The New Jersey Conscientious Employee Protection Act (“CEPA”) is designed to encourage employees to report illegal or unethical activities in the workplace and to protect those who do. CEPA forbids an employer from taking retaliatory action against employees who object to employer conduct that they reasonably believe is unlawful, unethical, or against the public health, safety, and welfare.

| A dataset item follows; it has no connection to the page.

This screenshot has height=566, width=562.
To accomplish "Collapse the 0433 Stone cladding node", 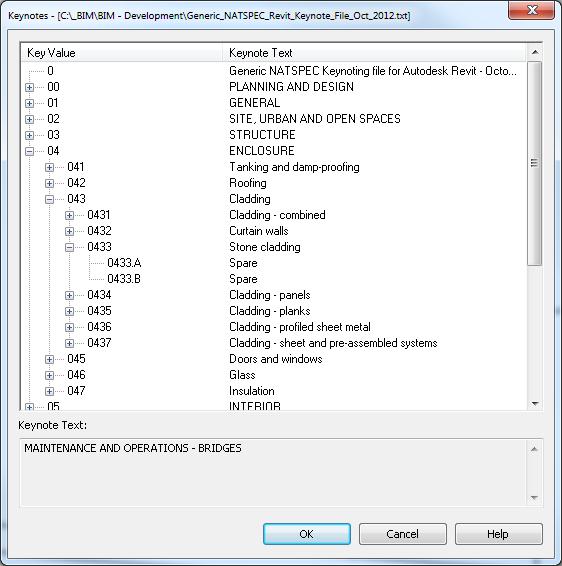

The Superior Court of New Jersey, Appellate Division, recently confirmed that an employee’s normal job duties may not qualify as protected activity under CEPA. In Richardson v. Deborah Heart & Lung Center, the plaintiff worked as a quality control manager, whereby she corrected the work of her colleagues. In particular, her job was to ensure that information relating to medical procedures was correctly entered into the defendant hospital’s electronic database. She tried to argue that her duties in that role in and of itself qualified as protected activity under CEPA. The Appellate Division did not agree and held that normal job duties may not constitute protected activities even when those duties are, themselves, technically corrections or objections to other employees’ actions.
This case is good news for employers because the court refused to adopt an overly broad interpretation of protected whistleblowing activity. An employee whose job duties involve quality control will not automatically be considered to have engaged in protected conduct each time she performs her job by making or recommending an adjustment or correction to a product, practice or record.